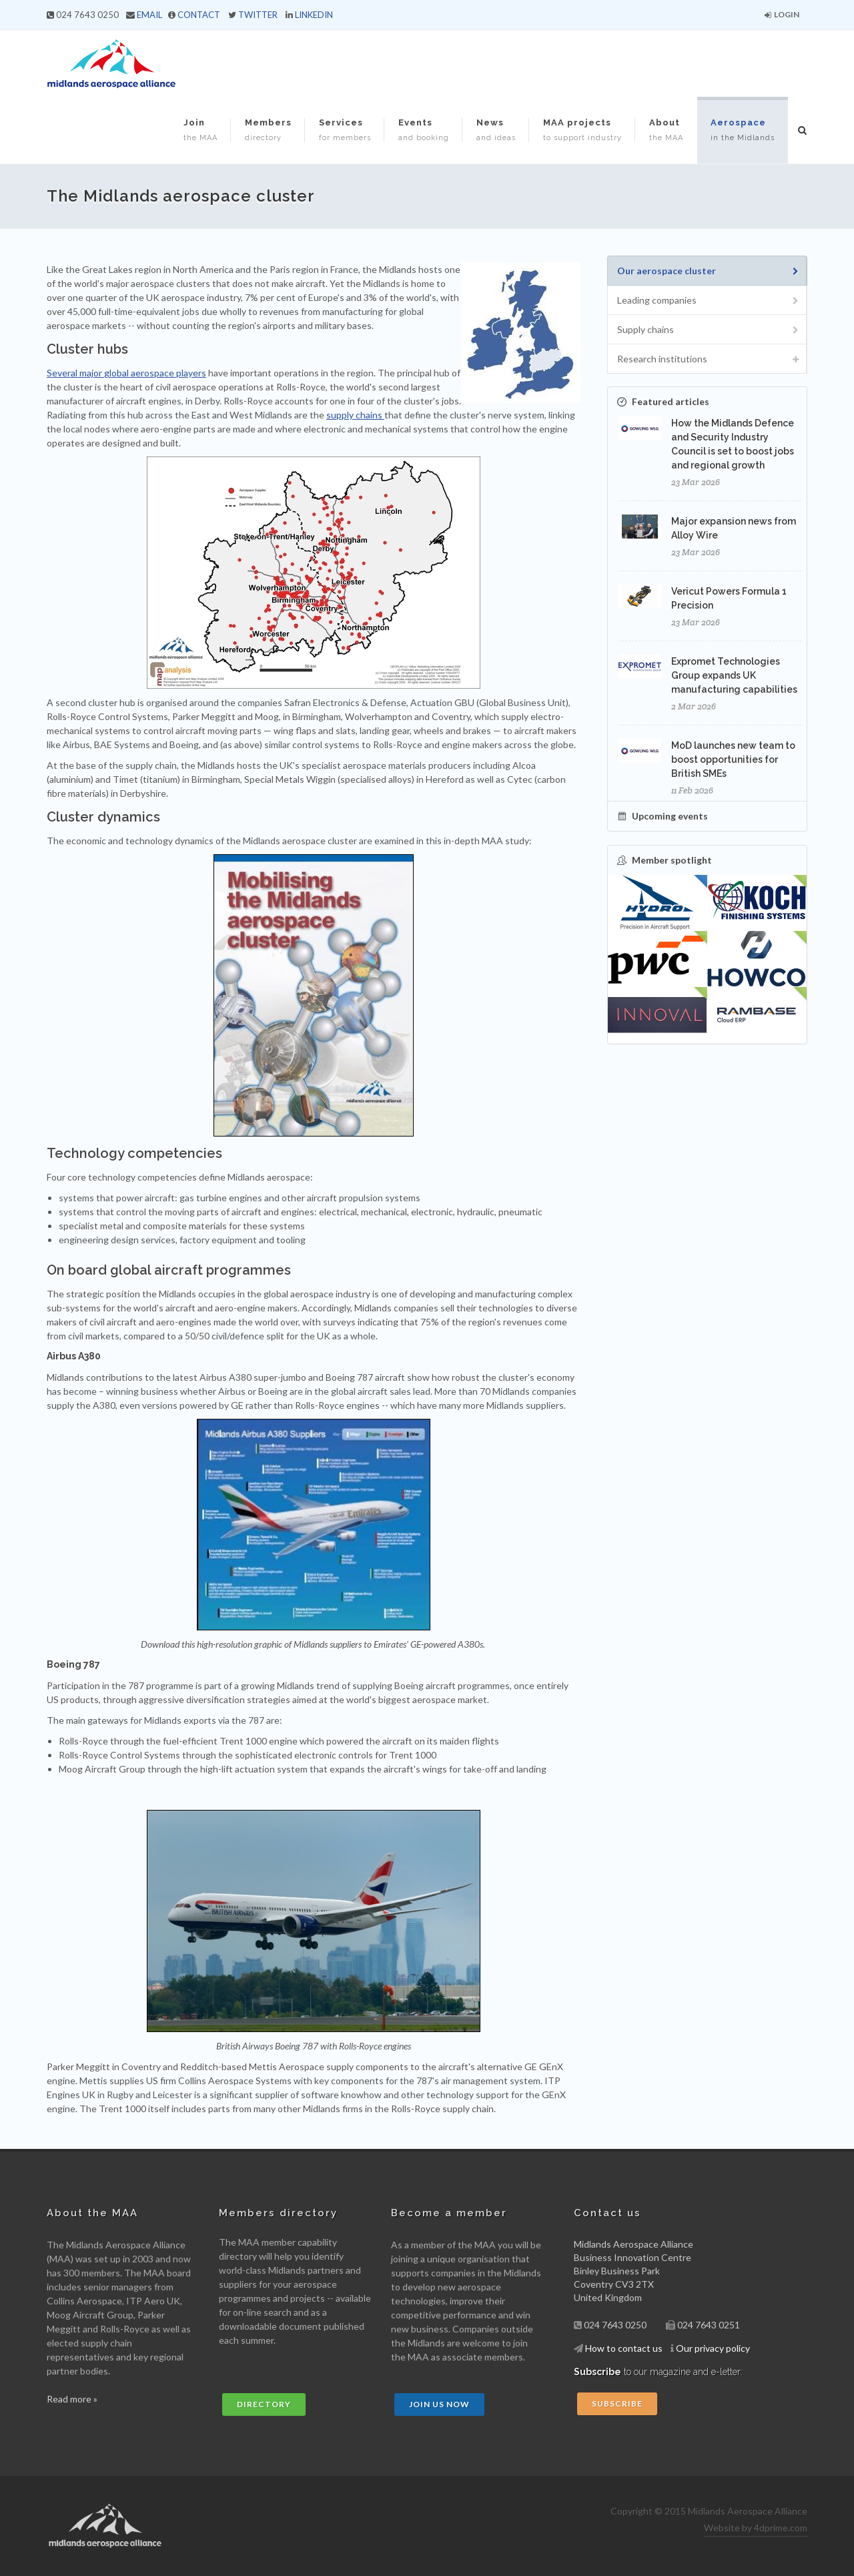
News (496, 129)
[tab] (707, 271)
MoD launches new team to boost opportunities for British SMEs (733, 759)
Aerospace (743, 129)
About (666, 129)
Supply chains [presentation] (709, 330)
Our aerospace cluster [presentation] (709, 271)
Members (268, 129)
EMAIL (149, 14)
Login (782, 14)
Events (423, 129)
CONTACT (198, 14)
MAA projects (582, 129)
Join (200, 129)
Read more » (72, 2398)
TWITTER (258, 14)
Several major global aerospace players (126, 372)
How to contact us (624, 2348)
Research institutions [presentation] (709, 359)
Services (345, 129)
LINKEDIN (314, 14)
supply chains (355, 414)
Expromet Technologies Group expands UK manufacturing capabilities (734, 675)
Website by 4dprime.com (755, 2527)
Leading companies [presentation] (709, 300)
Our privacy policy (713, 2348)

----

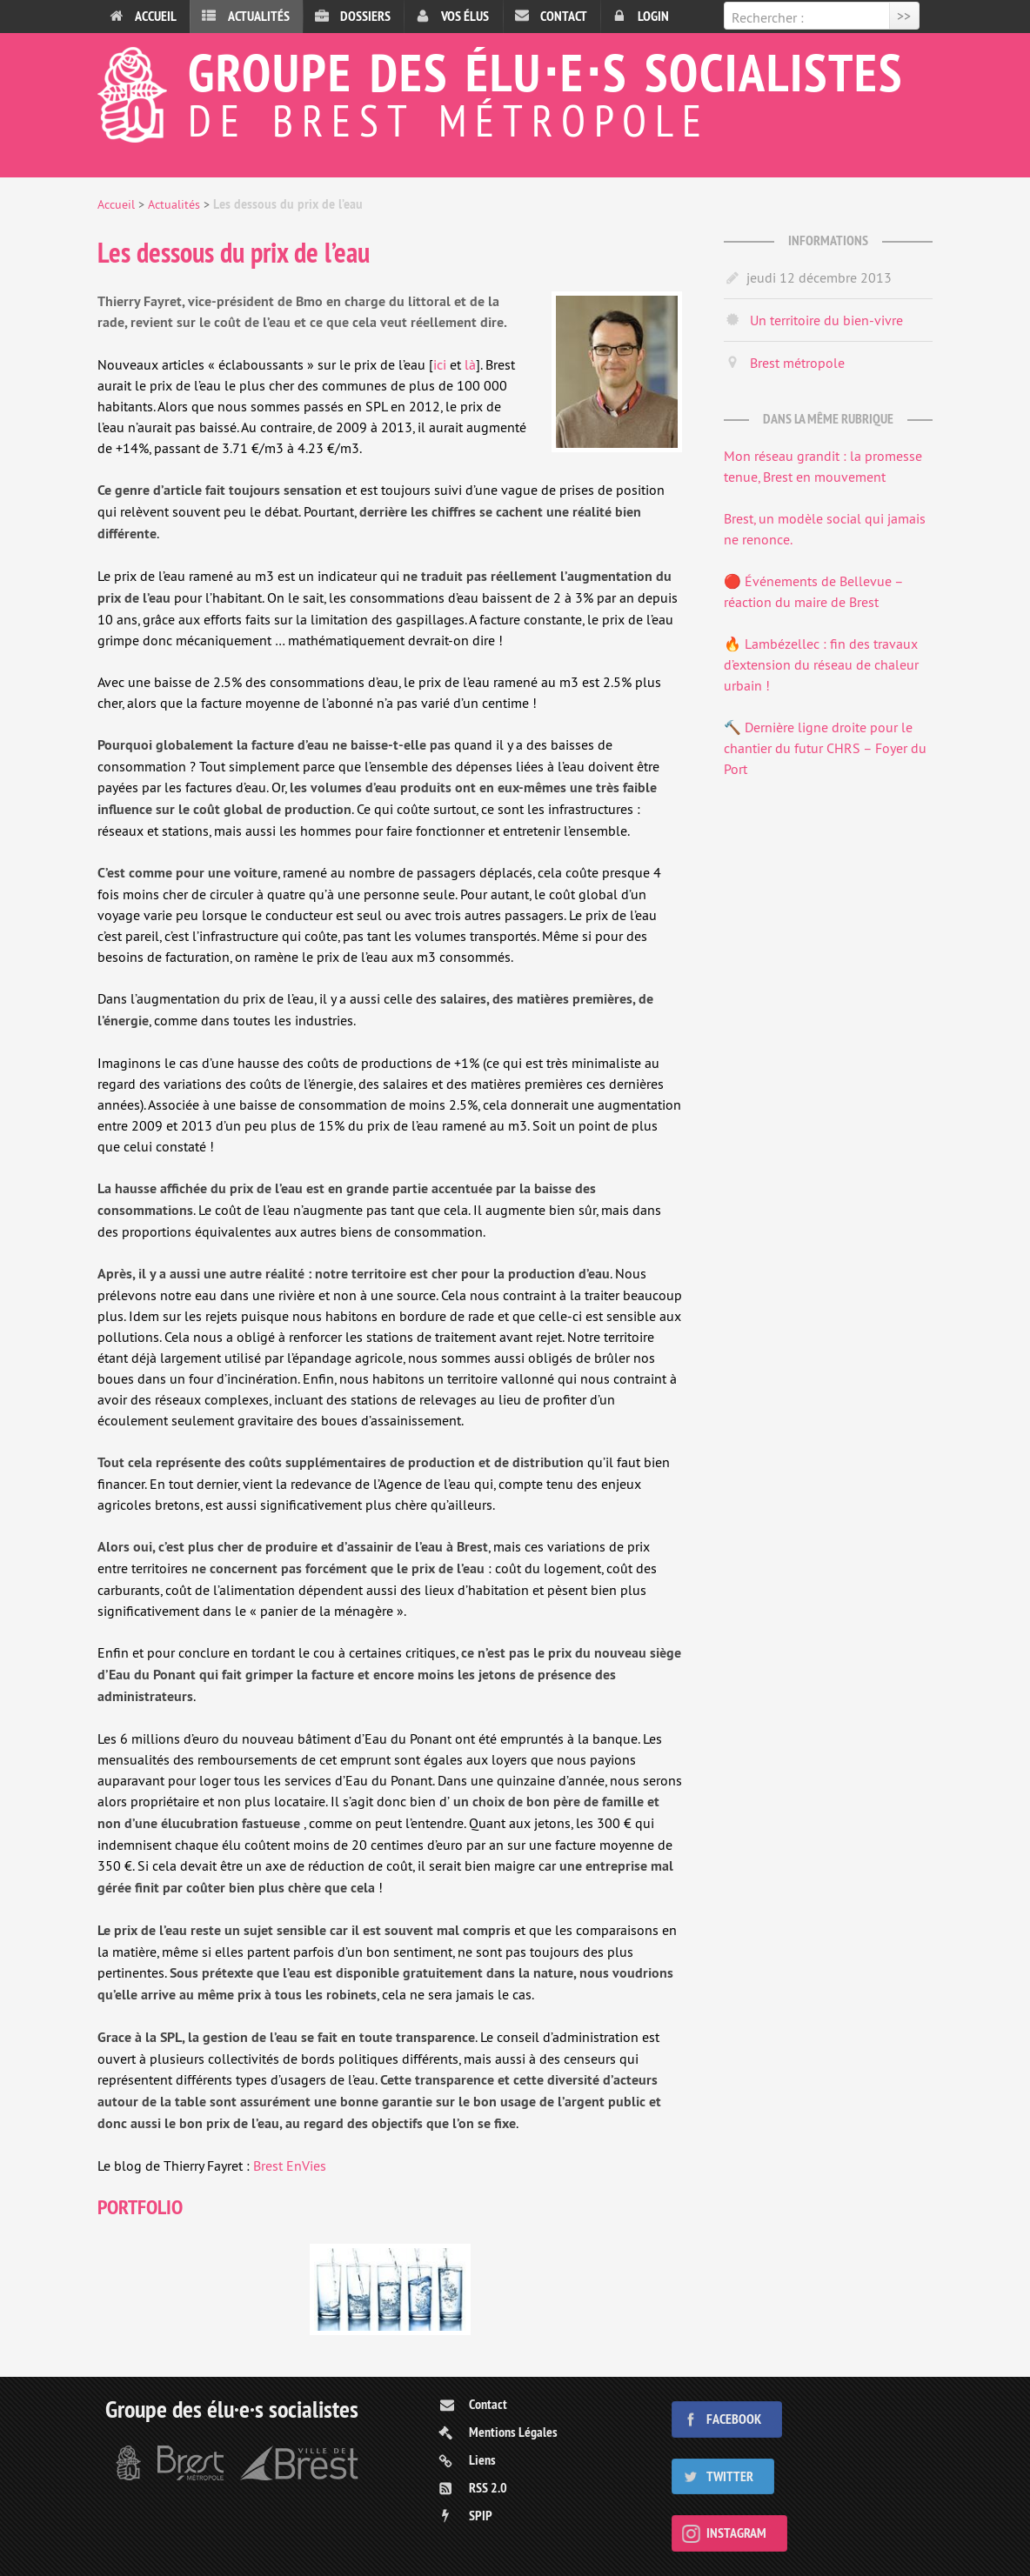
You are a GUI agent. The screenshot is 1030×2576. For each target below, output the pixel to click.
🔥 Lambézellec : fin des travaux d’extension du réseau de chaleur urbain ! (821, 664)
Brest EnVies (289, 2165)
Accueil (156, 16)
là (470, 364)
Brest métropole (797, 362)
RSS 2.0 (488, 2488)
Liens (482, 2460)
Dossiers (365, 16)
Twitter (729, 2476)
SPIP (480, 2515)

----

In the records, replace "aerospace" with "aviation" from the line with "Supply chains [presentation] (709, 330)" up to and including the line with "Leading companies [presentation] (709, 300)". Give back only those lines, with everything else unchanged.

## Reply
Supply chains [presentation] (709, 330)
Our aviation cluster [presentation] (709, 271)
Members (268, 129)
EMAIL (149, 14)
Login (782, 14)
Events (423, 129)
CONTACT (198, 14)
MAA projects (582, 129)
Join (200, 129)
Read more » (72, 2398)
TWITTER (258, 14)
Several major global aviation players (126, 372)
How to contact us (624, 2348)
Research institutions [presentation] (709, 359)
Services (345, 129)
LINKEDIN (314, 14)
supply chains (355, 414)
Expromet Technologies Group expands UK manufacturing capabilities (734, 675)
Website by 4dprime.com (755, 2527)
Leading companies [presentation] (709, 300)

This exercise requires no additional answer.